En ce qui concerne les notions d’intimité et de contrôle, une certaine ambivalence dans le positionnement des patients a été relevée. D’un côté, les robots peuvent être perçus comme un bon moyen de gagner en autonomie, d’un autre, certaines personnes continuent à exprimer une méfiance par peur que ces derniers prennent trop le contrôle de certains aspects de leur quotidien allant jusqu’à la peur d’une forme de dépendance à ces robots qui rendrait la présence humaine facultative.
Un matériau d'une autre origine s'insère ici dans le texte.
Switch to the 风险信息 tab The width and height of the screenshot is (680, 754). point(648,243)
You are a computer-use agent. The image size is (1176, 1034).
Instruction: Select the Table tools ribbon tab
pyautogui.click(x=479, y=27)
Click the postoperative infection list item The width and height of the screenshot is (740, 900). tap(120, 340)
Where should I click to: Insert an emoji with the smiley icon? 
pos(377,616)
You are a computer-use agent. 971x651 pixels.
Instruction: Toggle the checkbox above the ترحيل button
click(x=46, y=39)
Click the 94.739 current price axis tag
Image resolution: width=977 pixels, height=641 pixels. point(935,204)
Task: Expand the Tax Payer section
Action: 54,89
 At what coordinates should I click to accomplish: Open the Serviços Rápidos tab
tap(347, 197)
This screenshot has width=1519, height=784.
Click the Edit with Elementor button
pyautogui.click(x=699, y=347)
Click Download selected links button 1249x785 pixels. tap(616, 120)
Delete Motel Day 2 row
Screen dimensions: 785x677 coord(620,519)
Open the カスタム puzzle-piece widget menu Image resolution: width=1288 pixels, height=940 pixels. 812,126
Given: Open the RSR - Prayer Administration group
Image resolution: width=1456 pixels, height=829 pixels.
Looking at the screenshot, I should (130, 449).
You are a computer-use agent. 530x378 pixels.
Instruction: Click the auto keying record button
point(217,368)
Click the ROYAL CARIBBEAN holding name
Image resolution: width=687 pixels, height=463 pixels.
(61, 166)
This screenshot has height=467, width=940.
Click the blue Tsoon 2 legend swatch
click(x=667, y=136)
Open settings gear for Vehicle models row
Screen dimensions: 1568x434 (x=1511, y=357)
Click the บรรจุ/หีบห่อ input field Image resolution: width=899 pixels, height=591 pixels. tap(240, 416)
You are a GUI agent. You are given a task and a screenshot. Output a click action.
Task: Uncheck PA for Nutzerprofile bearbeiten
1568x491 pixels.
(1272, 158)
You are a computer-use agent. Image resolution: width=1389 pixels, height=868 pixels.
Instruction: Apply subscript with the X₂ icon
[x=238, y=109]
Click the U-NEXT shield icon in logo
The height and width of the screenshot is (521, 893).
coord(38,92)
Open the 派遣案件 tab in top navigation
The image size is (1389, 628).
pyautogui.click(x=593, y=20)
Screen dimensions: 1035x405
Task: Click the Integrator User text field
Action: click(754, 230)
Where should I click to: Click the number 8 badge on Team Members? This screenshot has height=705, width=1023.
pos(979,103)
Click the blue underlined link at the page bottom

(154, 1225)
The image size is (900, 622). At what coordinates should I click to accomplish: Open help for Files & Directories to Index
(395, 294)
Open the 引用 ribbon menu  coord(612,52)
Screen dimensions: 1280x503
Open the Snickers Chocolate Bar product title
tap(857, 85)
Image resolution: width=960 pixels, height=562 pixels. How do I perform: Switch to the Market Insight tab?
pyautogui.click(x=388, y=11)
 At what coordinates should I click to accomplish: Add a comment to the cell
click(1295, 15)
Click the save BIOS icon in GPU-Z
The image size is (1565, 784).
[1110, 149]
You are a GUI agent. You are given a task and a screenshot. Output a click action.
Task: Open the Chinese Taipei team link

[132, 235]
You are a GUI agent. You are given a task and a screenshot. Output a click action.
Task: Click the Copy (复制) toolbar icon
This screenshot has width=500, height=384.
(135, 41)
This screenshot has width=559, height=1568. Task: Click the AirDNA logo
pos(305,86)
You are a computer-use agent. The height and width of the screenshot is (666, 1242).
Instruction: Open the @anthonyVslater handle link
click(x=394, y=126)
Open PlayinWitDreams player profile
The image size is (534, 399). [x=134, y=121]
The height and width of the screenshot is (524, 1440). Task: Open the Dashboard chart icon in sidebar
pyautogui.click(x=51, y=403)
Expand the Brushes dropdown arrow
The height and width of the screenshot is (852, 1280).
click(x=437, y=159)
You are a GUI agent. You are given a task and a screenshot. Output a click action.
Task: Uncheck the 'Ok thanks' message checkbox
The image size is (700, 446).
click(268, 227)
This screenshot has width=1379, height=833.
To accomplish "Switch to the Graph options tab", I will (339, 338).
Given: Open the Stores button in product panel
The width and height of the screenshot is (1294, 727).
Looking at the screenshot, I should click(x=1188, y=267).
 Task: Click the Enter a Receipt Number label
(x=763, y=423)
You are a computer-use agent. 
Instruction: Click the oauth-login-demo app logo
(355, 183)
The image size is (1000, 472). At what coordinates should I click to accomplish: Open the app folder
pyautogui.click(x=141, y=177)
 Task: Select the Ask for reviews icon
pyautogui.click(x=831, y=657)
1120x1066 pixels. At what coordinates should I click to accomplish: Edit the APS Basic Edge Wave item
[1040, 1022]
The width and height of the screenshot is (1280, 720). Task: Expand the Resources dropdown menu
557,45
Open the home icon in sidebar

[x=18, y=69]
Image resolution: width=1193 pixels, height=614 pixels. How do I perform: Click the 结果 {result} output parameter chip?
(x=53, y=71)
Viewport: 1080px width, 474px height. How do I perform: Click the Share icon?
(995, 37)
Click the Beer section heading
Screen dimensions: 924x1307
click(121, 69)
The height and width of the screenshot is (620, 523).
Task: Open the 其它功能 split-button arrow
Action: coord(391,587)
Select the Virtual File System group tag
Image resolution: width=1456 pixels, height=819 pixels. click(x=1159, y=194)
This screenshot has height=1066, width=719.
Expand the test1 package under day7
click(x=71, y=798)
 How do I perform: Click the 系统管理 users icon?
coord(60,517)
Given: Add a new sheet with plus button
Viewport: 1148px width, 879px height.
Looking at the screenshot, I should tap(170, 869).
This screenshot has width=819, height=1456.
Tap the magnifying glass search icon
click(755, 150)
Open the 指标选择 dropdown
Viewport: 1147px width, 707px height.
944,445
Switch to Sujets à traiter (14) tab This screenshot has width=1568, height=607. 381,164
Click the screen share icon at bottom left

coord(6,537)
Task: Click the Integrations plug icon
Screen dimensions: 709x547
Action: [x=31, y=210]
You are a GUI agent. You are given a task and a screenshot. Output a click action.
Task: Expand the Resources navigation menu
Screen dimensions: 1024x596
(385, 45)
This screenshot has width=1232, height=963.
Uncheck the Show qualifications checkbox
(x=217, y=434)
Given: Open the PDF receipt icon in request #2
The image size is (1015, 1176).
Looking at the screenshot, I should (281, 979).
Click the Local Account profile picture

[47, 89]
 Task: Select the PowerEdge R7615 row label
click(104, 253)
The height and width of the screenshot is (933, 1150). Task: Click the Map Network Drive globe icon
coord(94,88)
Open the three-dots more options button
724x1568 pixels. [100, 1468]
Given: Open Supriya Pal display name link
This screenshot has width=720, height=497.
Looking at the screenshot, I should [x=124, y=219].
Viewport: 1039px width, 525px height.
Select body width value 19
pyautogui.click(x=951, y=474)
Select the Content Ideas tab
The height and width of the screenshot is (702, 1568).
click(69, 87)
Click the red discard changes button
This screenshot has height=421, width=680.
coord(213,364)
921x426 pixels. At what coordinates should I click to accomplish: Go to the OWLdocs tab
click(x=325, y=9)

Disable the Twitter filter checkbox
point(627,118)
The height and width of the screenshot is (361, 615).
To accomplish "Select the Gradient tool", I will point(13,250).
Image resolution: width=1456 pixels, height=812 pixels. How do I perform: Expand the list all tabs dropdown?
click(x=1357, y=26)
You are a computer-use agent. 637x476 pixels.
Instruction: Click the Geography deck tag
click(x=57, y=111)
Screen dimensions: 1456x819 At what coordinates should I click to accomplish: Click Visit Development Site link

Bien que cette étude montre les différences et des similitudes entre les trois typologies de robots en termes de tâches et de rôles, en corrélant les résultats avec l’apparence de chaque robot et les attentes et comportements perçus, l’article montre les similarités expérientielles transcendent l’apparence du robot et renvoient à des questionnements plus complexes autour de « vivre avec » les robots sociaux. Si le rôle principal perçu d’un robot en tant qu’assistant dans cette étude est commun à plusieurs études précédentes, cette étude aura proposé de nouvelles connexions entre l’apparence du robot et la projection que se font les personnes fragiles des rôles et tâches de leur robot assistant potentiel.